The effort to defuse and disarm the explosives was made all the more delicate by the need to preserve any criminal evidence.
In a hallway just inside the front door, a filament trip wire was strung at waist height, according to a law enforcement source. The trip wire was connected to two containers of chemicals that, when mixed, could create an explosion.
The bomb squad disarmed the setup by sending in a robot that slipped beneath the trip wire and removed one of the bottles of liquid.
Then came 30 spherical canisters in the living room. These resembled fireworks shells packed with gunpowder -- "improvised grenades," the official called them. Wires ran from these devices to a "control box" in the apartment kitchen. It was not clear, the official said, how they were supposed to be detonated.
Authorities used a "bottle shot" -- a small explosive charge that sends out a wave of water at high speed -- to destroy the control box.

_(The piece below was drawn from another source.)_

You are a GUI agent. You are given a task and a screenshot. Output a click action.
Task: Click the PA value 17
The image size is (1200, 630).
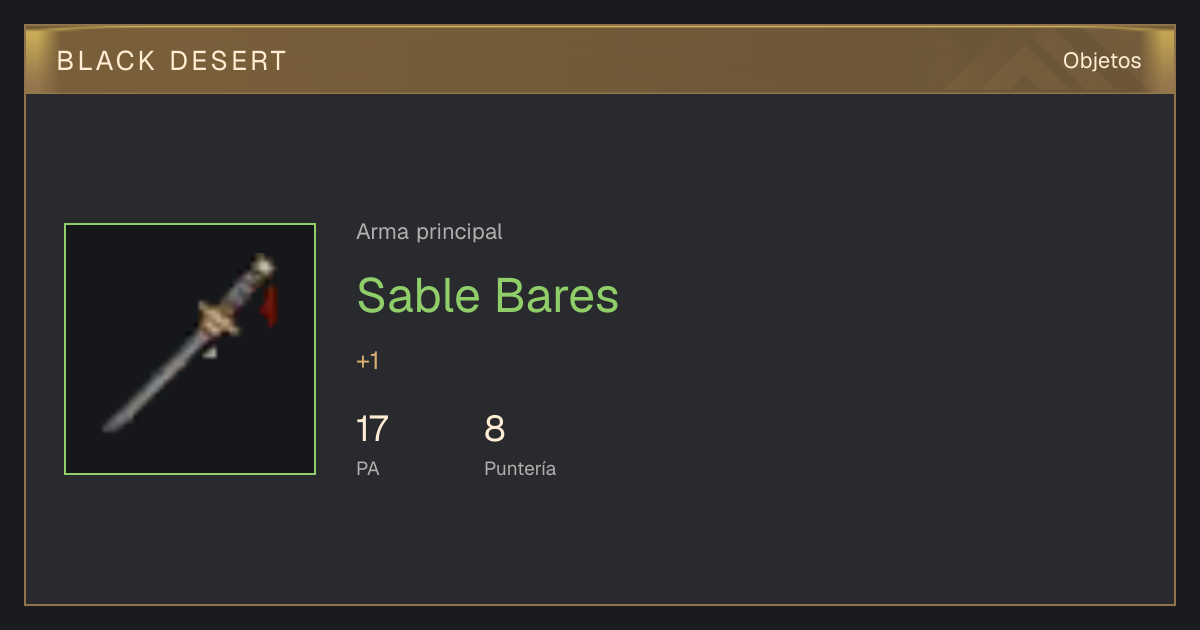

Finally, the official said, there were about three jugs in the living room filled with what appeared to be a combination of liquid and gunpowder. "Improvised napalm," the official called it. These were not rigged to blow up, but probably would have been set off in a "sympathetic detonation" if the other explosives had been tripped. That would have given the blast extra heat and destructive power.
Officials said the bomb squad had largely succeeded in disarming the explosives. The next step is to let residents return to four adjacent buildings; some neighbors have been staying in emergency shelters and others with friends and relatives during the bomb squad efforts.
"It went very, very well. The threat has not been completely eliminated. It has been significantly reduced," FBI Special Agent James Yacone said Saturday afternoon.